* Firms said may reduce cash at banks if FDIC program ends
* Money seen flowing into money funds, T-bills
* Future on TAG guarantee uncertain in Washington
NEW YORK, Dec 10 (Reuters) - U.S. companies plan to reduce their bank account balances by an average of 20 percent if a federal guarantee program on unlimited insurance on such accounts expires at year-end, an industry survey released on Monday showed.
They will pull some of the cash from large business checking accounts into money market mutual funds, Treasury bills and other short-term investments, according to the annual survey by the Association for Financial Professionals (AFP).
The group, based in Bethesda, Maryland, has 16,000 members including treasurers, cash managers and other financial professionals.
On Dec. 31, the Federal Deposit Insurance Corp (FDIC) is set to terminate its “Transaction Account Guarantee,” or TAG. The program insures bank deposits of more than $250,000, the amount the FDIC normally covers, in checking accounts that do not pay interest.
TAG was created in September 2008 during the height of the global financial crisis. It was intended to help stabilize the banking system as the collapse of Lehman Brothers roiled financial markets. TAG was meant to reassure depositors that their money was safe and to ensure that businesses and local governments had access to cash.
Under TAG, money kept in large business accounts grew to $1.49 trillion at the end of the third quarter, according to the most recent FDIC data.
In the latest AFP “Business Outlook,” 51 percent of members’ cash and short-term investments were held in bank accounts, which was more than double the 23 percent in 2006.
“Should unlimited FDIC insurance expire at the end of the year, 51 percent of organizations expect to move at least some of their cash and short-term investment portfolios away from non-interest bearing bank accounts into other investment vehicles,” the group said of the survey results.
Estimates vary on the dollar amount of withdrawals from large checking accounts if TAG expires. Research firm Wrightson ICAP forecast a drop in the range of $200 billion to $250 billion in early 2013.

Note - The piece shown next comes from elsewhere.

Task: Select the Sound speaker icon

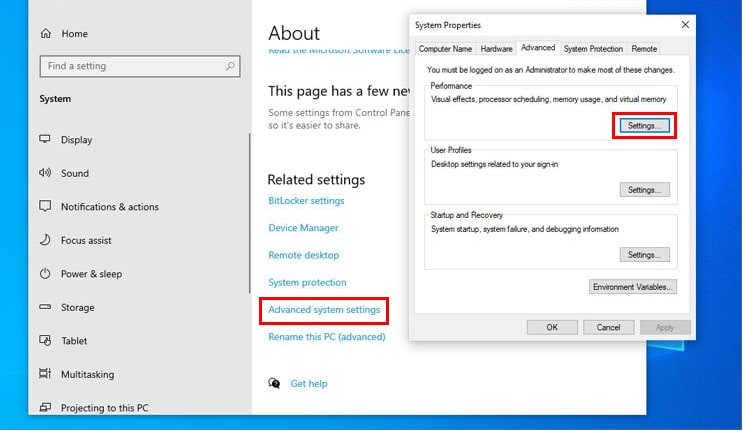Action: point(45,173)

TAG was originally scheduled to end in December 2009, but it was extended to 2012 with the passage of the Dodd-Frank financial regulations.
This program has pitted checking accounts used by companies and government agencies against money market funds, due to TAG’s explicit federal guarantee and increased caution among companies after the 2007-2009 global credit crunch, analysts said.
There have been attempts in Washington to extend TAG but it is unclear whether they will succeed given the White House and Congress’ negotiations to avert a fiscal crisis, they said.
When asked what they would do if TAG does expire in three weeks, 28 percent of those organizations that plan to cut cash holdings said they will reduce bank deposits by between 10 and 24 percent; 21 percent will reduce these holdings by between 25 and 49 percent, AFP said.
Some might make more drastic cuts. Twenty percent of the organizations that plan to reduce bank balances said they will do so by 50 percent or more, the survey found.
“The most likely destinations for any cash and short-term investments removed from bank accounts would be money market funds and Treasury securities/agency bonds,” AFP said.
According to the group’s survey, 42 percent of organizations said they would move at least some of cash from bank accounts into Treasury-based money market funds, while 41 percent would invest in Treasury securities and/or agency bonds.
More than a third said they anticipate using prime money market funds that could invest in riskier debt, including corporate debt, while 20 percent of them said they move at least of the money into repurchase agreements.
There are signs that corporate treasurers have begun shifting money into money market funds. Last week, money fund assets rose for a third straight week to their highest level since March at $2.620 trillion, according to the Money Fund Report.